Well, before I answer that, I'll ask... what's his upside? Why is your friend attracted to him and what's he bringing to the table? Things that show he'd be a good partner who's financially stable and is a positive addition to her life?


I would prefer not to.:nono: Intelligence much like nice teeth, is something I find highly desirable in a man.:look: I would have to ask the above questions and consider the overall picture but, I would prefer not to need to.
 
To the OP, it'd be a dealbreaker. I'm more attracted to intellectual-minded individuals than not. I love to read and a marginally literate person more than likely doesn't, so we couldn't discuss good books/articles, etc. and like some other women mentioned, I also subscribe to the WOD's and try to use them. My friend and I used to hold a competition everyday to see who come up a word that other had NEVER heard of before..it was quite challenging sometimes AND we had to make up a sentence..yeah, I'm a complete dork sometimes :rolleyes:

I actually did "talk" to this guy (for a VERY short period of time) who just wasn't very intellectual and I'd use words that I didn't think were "big", and they weren't (e.g. plethora), but he'd always be like, "What does that mean?" Yeah, bro, we're not gonna work, if I can't throw in some of my wonderful words somtimes...but I digress.

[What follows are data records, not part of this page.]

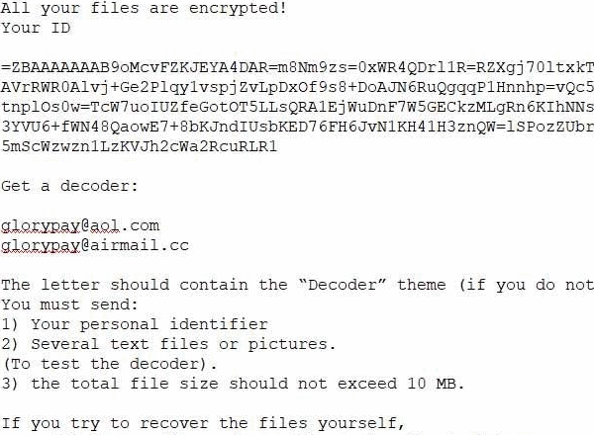This screenshot has height=435, width=594.
Task: Click the heading 'All your files are encrypted!'
Action: click(144, 8)
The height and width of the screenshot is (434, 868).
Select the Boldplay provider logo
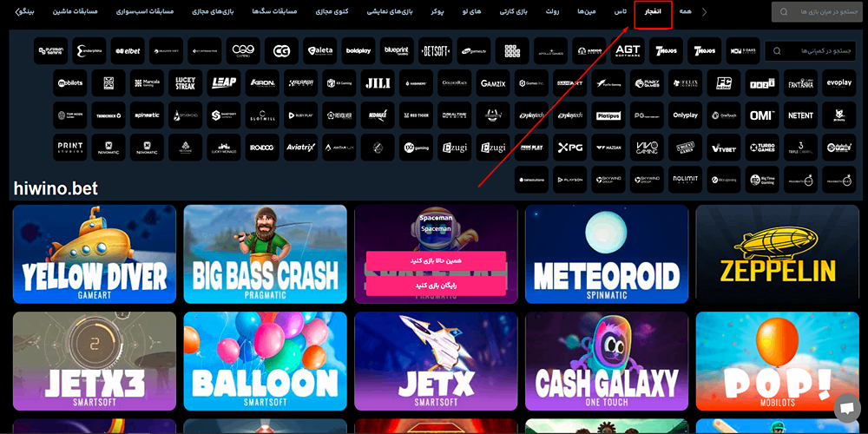(x=358, y=51)
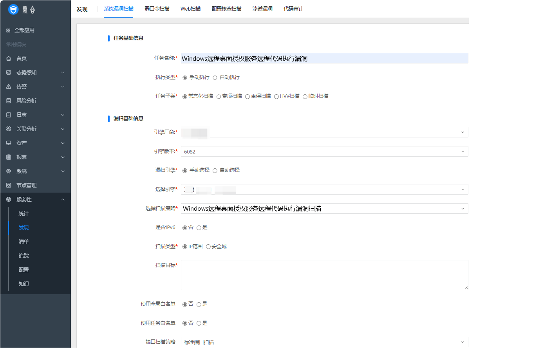533x350 pixels.
Task: Select the 告警 alert icon
Action: (x=8, y=86)
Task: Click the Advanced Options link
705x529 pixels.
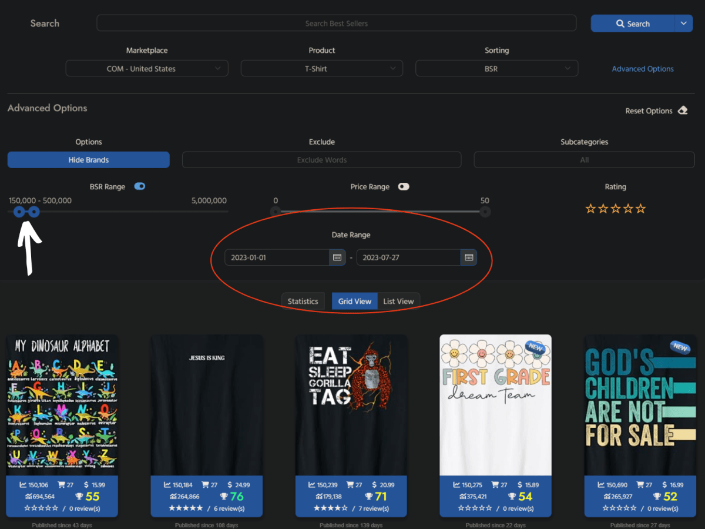Action: tap(643, 69)
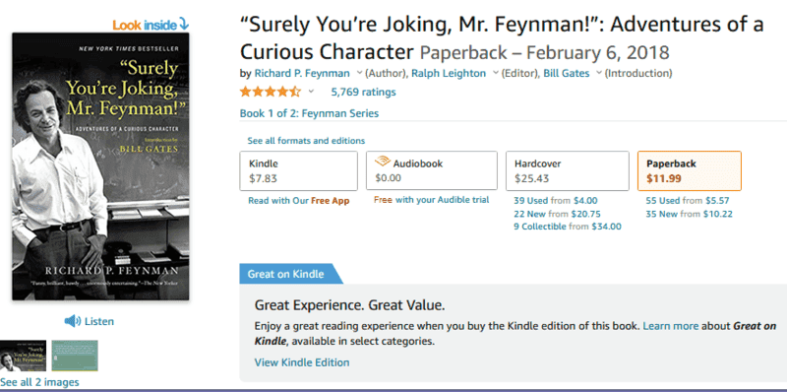Select the Audiobook format option
The image size is (787, 392).
click(x=432, y=170)
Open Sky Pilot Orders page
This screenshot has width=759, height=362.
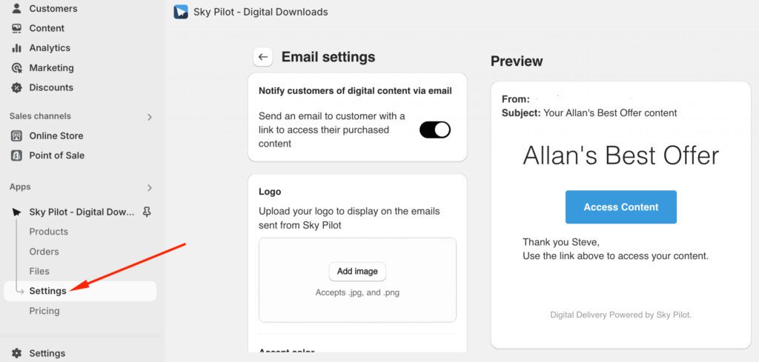tap(44, 252)
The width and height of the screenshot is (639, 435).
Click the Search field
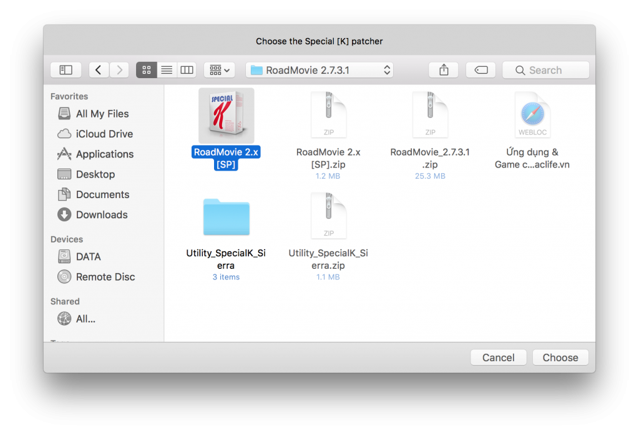pyautogui.click(x=546, y=70)
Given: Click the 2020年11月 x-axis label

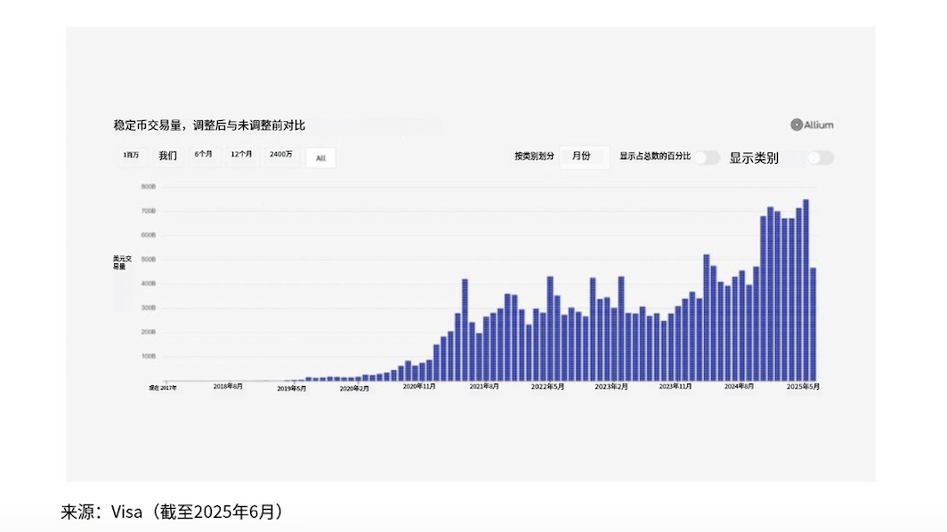Looking at the screenshot, I should point(418,387).
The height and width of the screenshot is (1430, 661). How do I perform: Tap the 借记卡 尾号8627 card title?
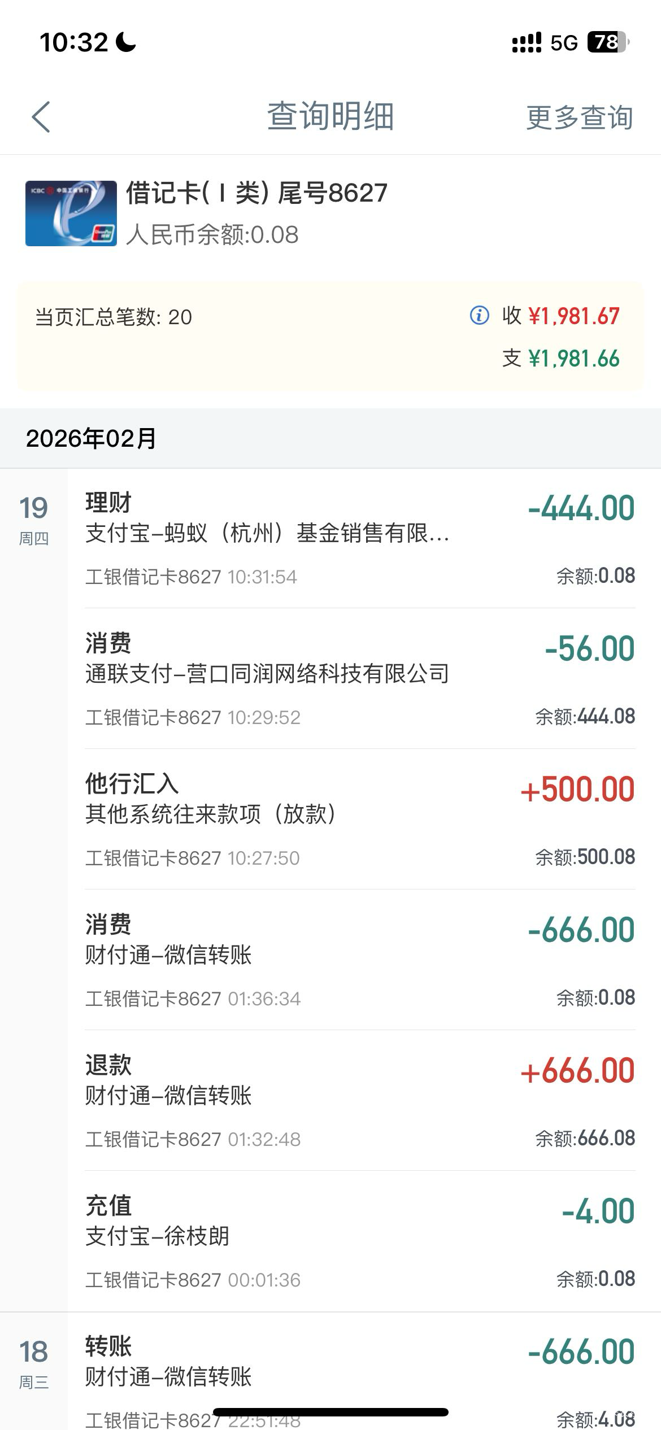pos(256,193)
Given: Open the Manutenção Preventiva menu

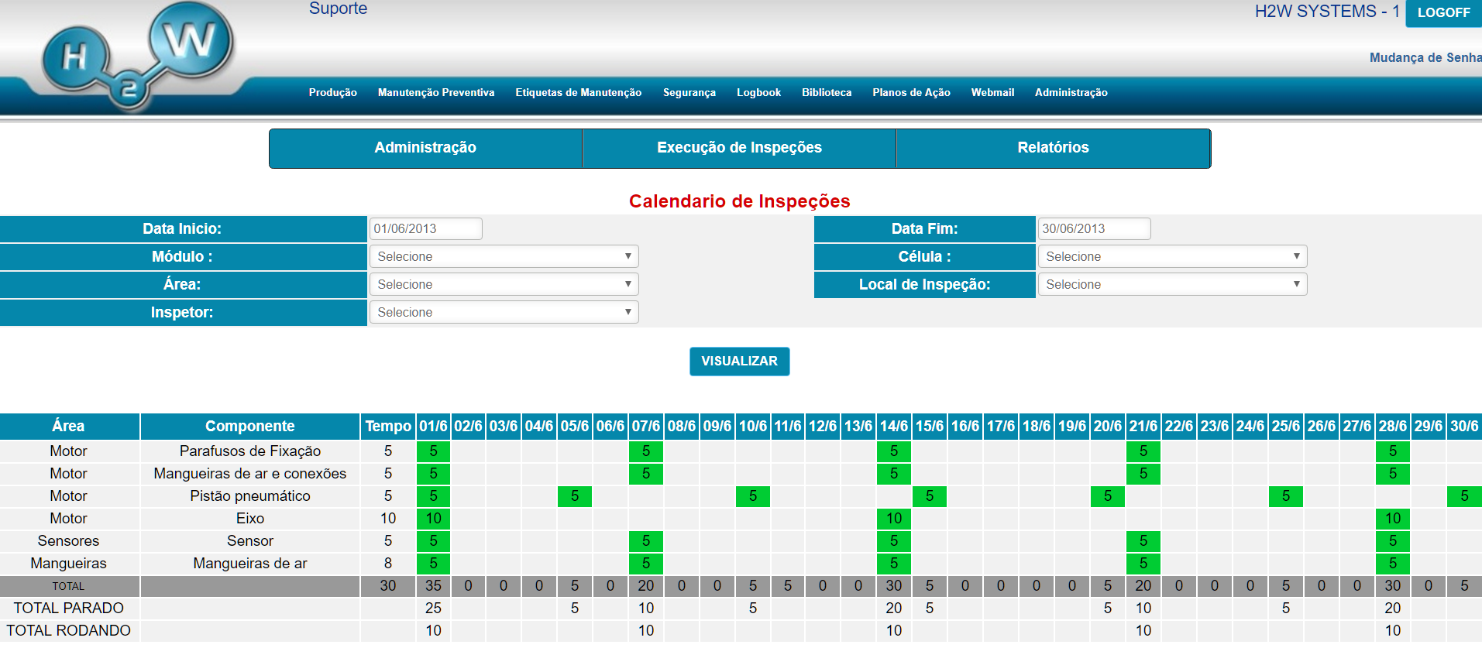Looking at the screenshot, I should [435, 92].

Yeah I remember telling my ex about our house on the 'cul-de-sac' He got mad and was like 'you know I dont know what that mean!' Really, I'm supposed to change my vocab based off of what you might not know? You couldn't have just asked?
 
I would say it depends. I know some people who have issues reading who can speak more intelligently about world events than some very educated women I know. It depends. I think that many women tend to mistakenly feel that someone who does not have that paper in hand is not as intelligent as they are and as a result miss out on some very wonderful people.
My advice is it depends on what your friend can deal with and the full extent of her ego.